À notre tour, nous avons parlé du comte de Syracuse et du succès qu’il obtient à Paris ; et pour faire briller notre érudition frivole, nous avons dénoncé l’excellente mystification dont une aimable femme, un peu vaniteuse, avait été la victime, et dont nous avions été le témoin. Vous savez que le monde des salons se divise en deux catégories, ceux qui adorent les princes du sang, et ceux qui les abhorrent ; ceux qui les poursuivent, et ceux qui les fuient. Nous trouvons ces deux extrêmes également puérils ; nous n’avons de préjugés ni dans un sens ni dans l’autre, et quand un prince est spirituel, nous ne savons plus s’il est prince.

Mais la femme dont il s’agit ne pense pas comme nous ; elle aime les princes pour eux-mêmes, c’est-à-dire pour leur rang seul ; et l’autre jour, au bal, elle s’en allait demandant à tous les échos le comte de Syracuse. Un de ses amis lui dit en riant : « Le voici ! » et il désigna M. de B…, croyant que cette plaisanterie n’aurait pas de suite. Par malheur, on le prit au mot, on se rapprocha de M. de B…, on trouva moyen d’engager la conversation avec lui, et on le traita d’Altesse royale avec un respect merveilleux. M. de B… ne comprenait rien à sa subite fortune : l’éclat du rang suprême commençait à l’éblouir ; il s’inquiéta de sa position sociale, il prit çà et là des informations sur lui-même, et il parvint à découvrir qu’il devait sa soudaine élévation à la gaieté généreuse d’un ami.

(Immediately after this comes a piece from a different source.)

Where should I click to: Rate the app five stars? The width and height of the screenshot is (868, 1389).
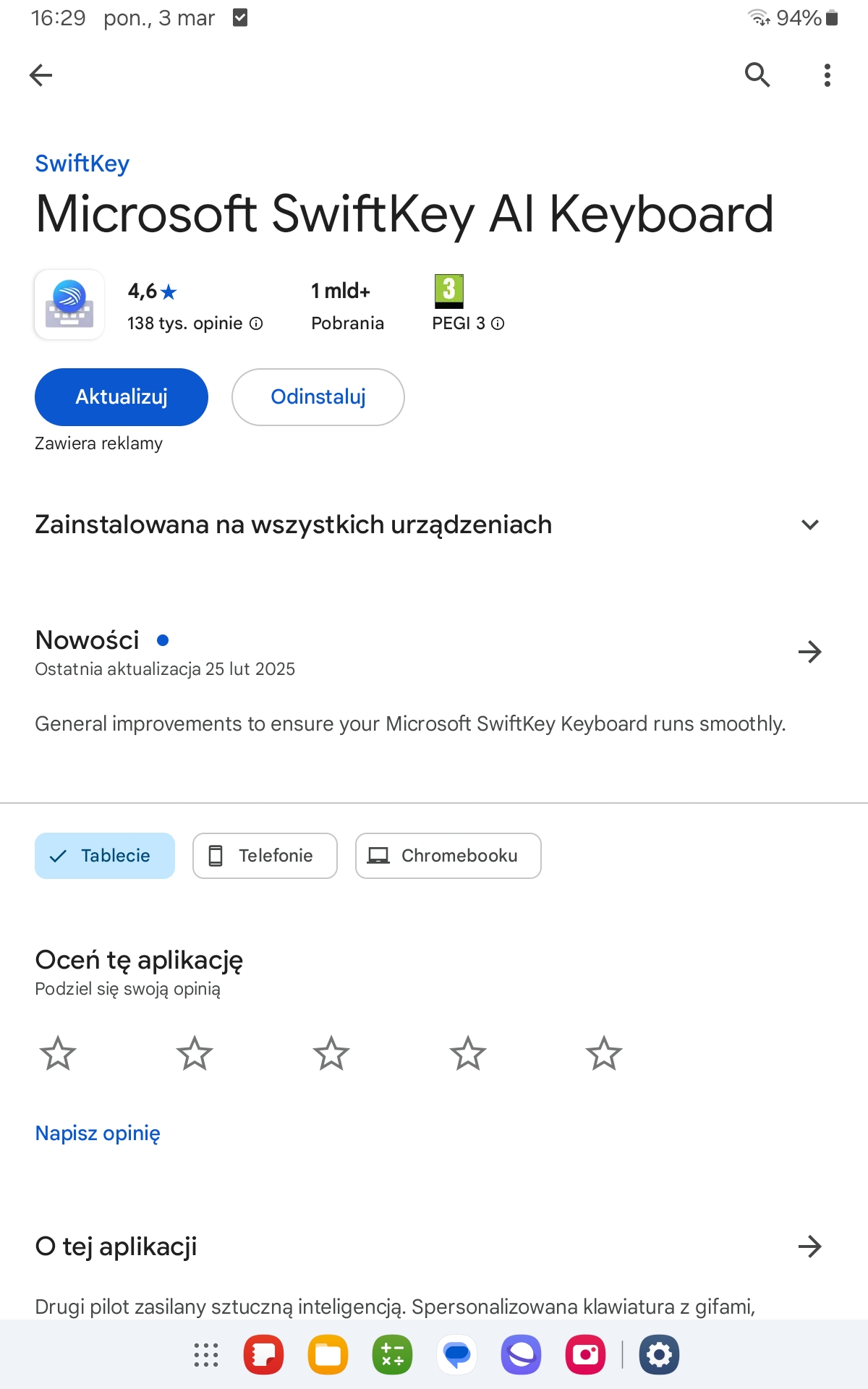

Ce n’est pas tout : la plaisanterie en était là, et nous étions en train d’en rire, lorsque M. de B… vint à passer ; M. de N… le prit par le bras et dit tout haut : « Son Altesse royale monseigneur le comte de Syracuse ! » Mais il fut bien étonné en voyant tout à coup près de lui… qui ?… le véritable comte de Syracuse. Alors un dialogue charmant s’engagea entre le vrai prince et le faux prince ; le vrai demandant au faux s’il n’était pas ennuyé de son rôle, s’il voulait le lui rendre, offrant de le lui laisser encore quelque temps. Et tout cela dit avec une bonne grâce parfaite, beaucoup d’esprit et de goût.

On parla encore de cent autres choses qui ne peuvent se dire dans un feuilleton, car nous n’osons pas répéter les mots piquants de nos célèbres causeurs ; en fait de malices, nous n’osons compromettre que nous, et pourtant leur brillant esprit s’échappait en vives étincelles, dont l’heureux provincial était aveuglé… Et pendant une heure ainsi, avec une vanité impitoyable, nous avons fait valoir nos amitiés illustres, nos renseignements universels et nos relations élégantes, et nous nous sentions parfaitement ridicule ; bref, nous étions mille fois plus provincial que le provincial dont nous cherchions à nous venger. Nous voudrions bien savoir ce qu’il a dit de nous et de nos amis à son cousin Tupinières.

— Eh ! eh ! nous dira-t-on, vous vous moquez beaucoup des provinciaux. — Oui… depuis quinze jours ; mais nous nous moquons des Parisiens toute l’année, c’est notre excuse.